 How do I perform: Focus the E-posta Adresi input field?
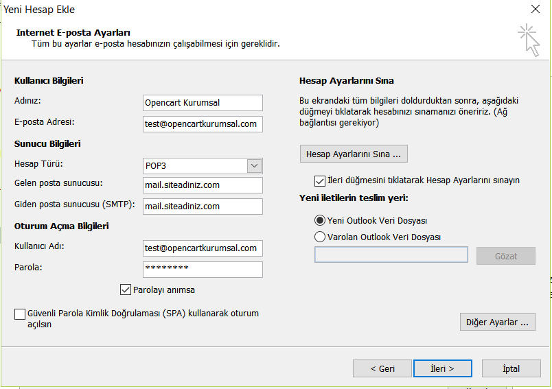pos(203,123)
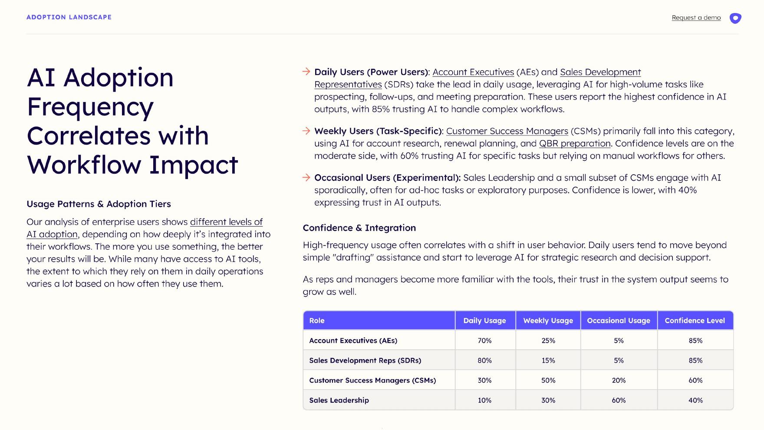Click the Adoption Landscape header label

point(69,17)
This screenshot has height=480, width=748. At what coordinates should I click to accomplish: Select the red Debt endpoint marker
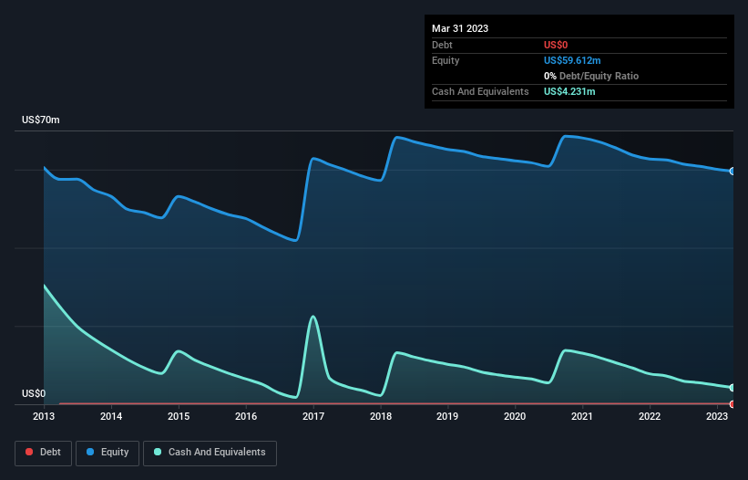(x=733, y=404)
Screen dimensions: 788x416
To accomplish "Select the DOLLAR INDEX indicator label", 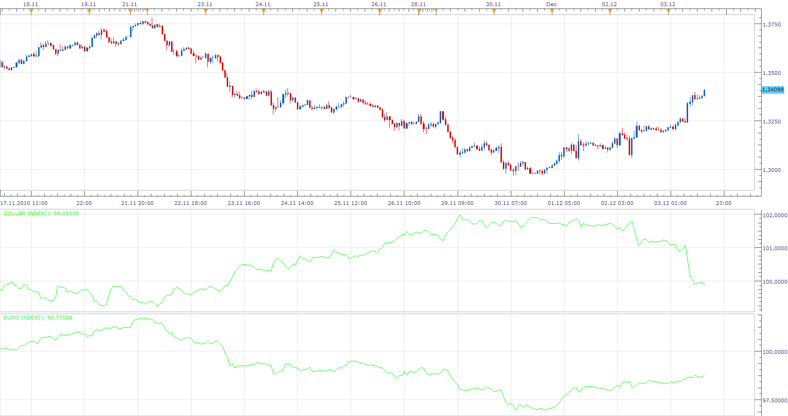I will click(x=41, y=214).
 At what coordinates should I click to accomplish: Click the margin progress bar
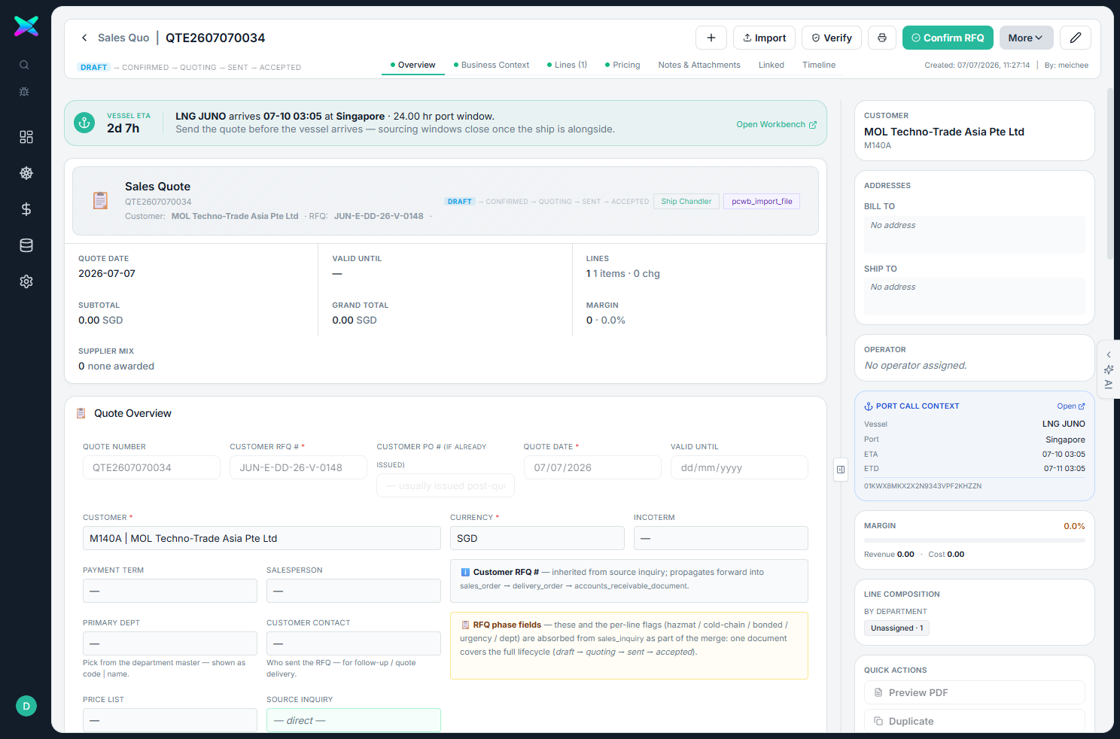pyautogui.click(x=975, y=540)
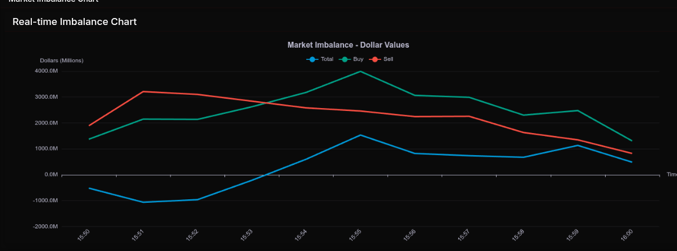Click the 16:00 time axis label
677x251 pixels.
[x=626, y=235]
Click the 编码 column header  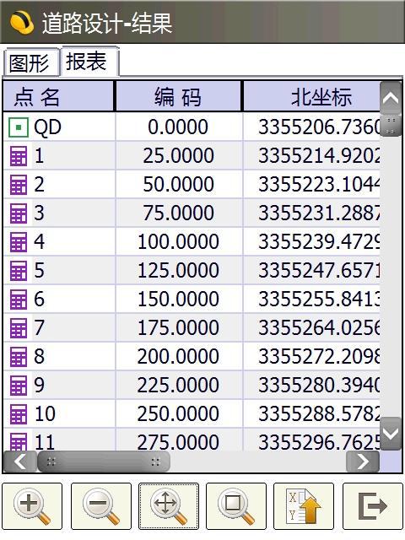(x=178, y=96)
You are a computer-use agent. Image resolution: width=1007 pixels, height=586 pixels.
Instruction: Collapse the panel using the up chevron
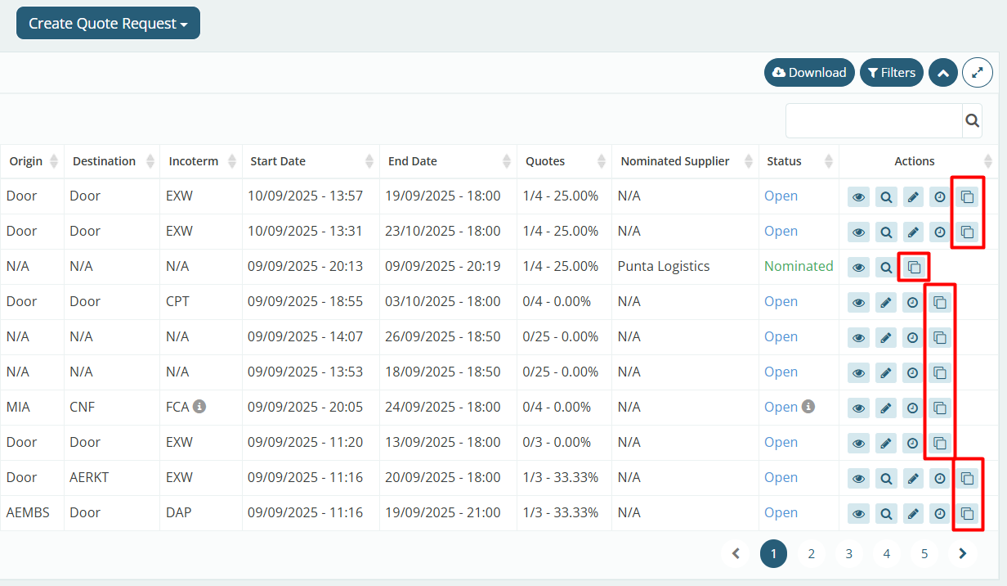[x=942, y=73]
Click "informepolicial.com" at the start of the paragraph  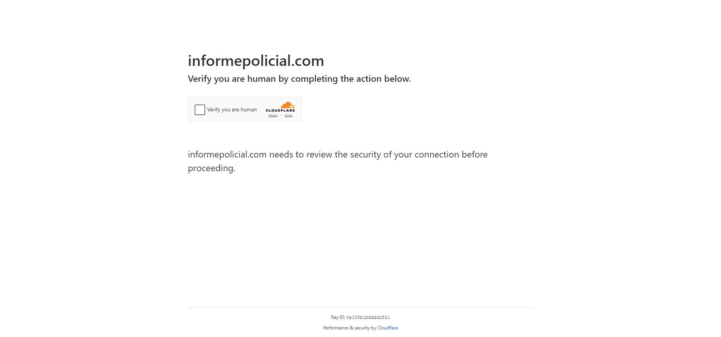tap(227, 155)
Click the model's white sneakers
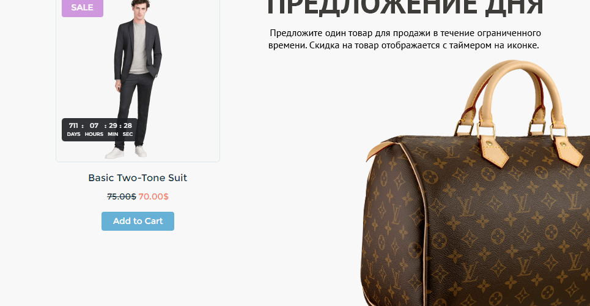This screenshot has height=306, width=590. (x=126, y=152)
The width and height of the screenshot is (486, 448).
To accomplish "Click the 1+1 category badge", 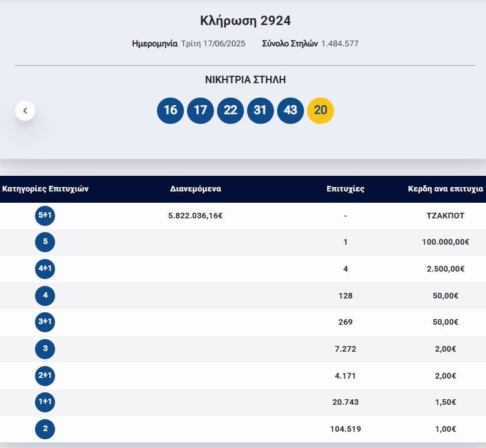I will coord(45,402).
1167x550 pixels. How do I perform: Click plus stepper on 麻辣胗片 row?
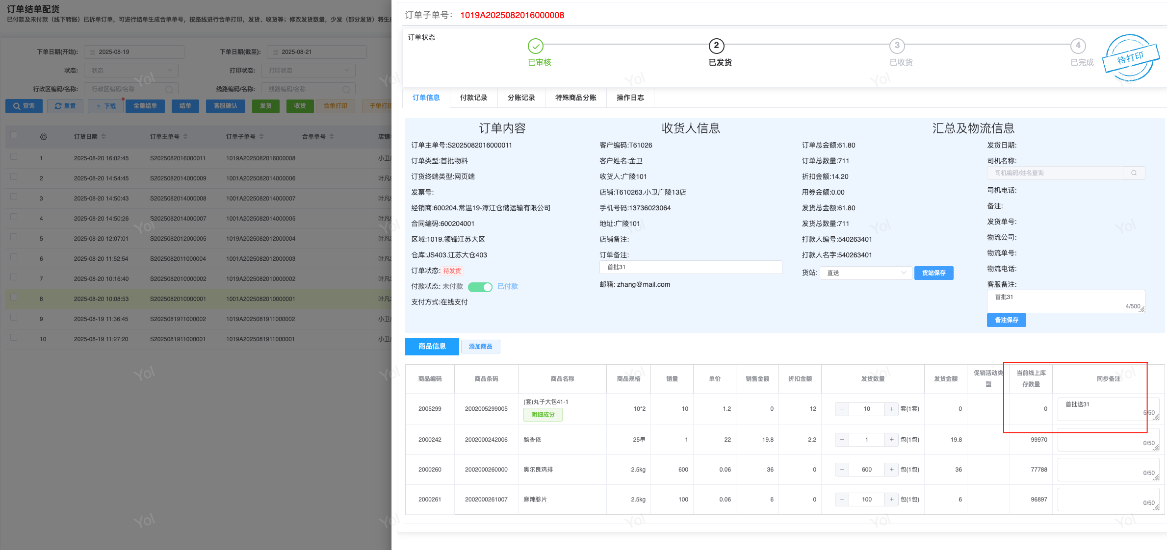(x=891, y=500)
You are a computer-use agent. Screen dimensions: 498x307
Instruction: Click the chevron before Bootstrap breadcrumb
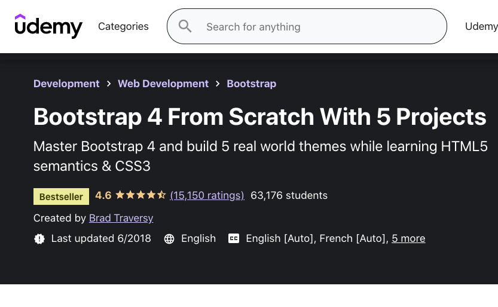click(218, 84)
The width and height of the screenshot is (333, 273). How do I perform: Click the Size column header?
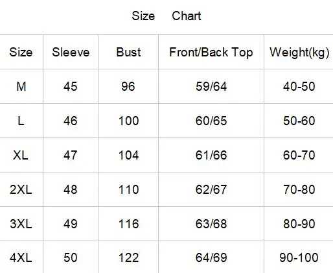21,52
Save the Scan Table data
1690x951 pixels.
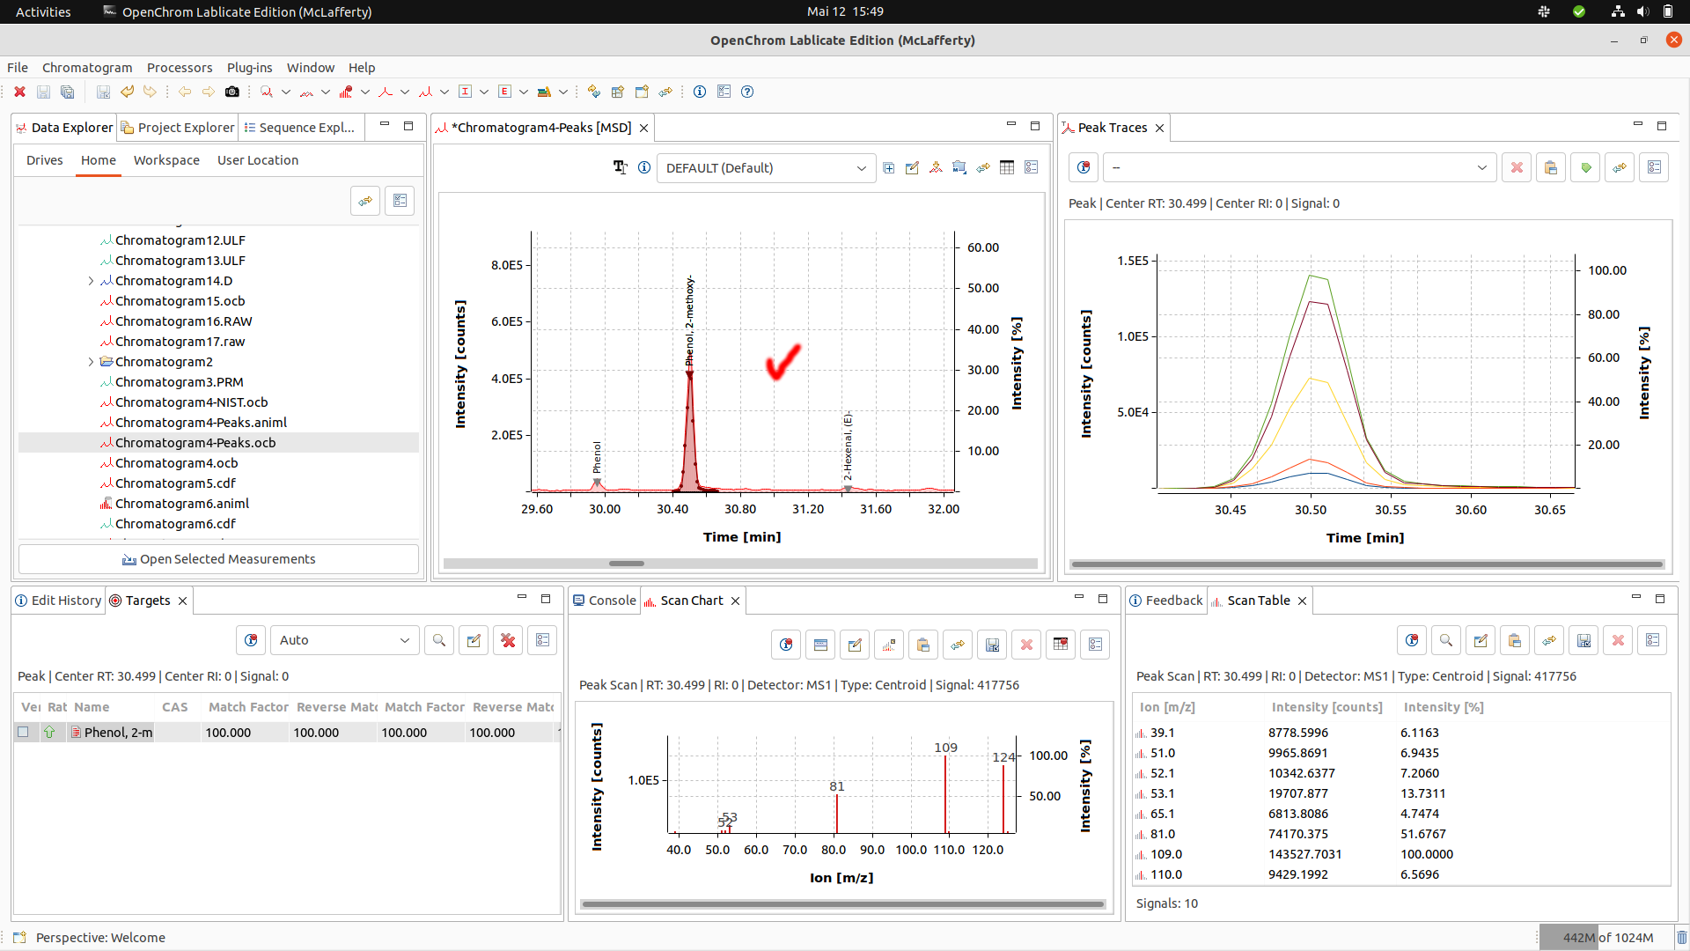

::::::

Aim
Copy the lines word for word, starting with the line that contains "1167x550 pixels. How" and going on through the last of the lines. Leave the pictures out of your answer.

Result
1167x550 pixels. How do I perform: Click plus stepper on 麻辣胗片 row?
(x=891, y=500)
You are a computer-use agent. Screen dimensions: 498x307
Instruction: Click the chevron before Bootstrap breadcrumb
click(218, 84)
The width and height of the screenshot is (333, 273). How do I perform: Click the Size column header?
21,52
Save the Scan Table data
1690x951 pixels.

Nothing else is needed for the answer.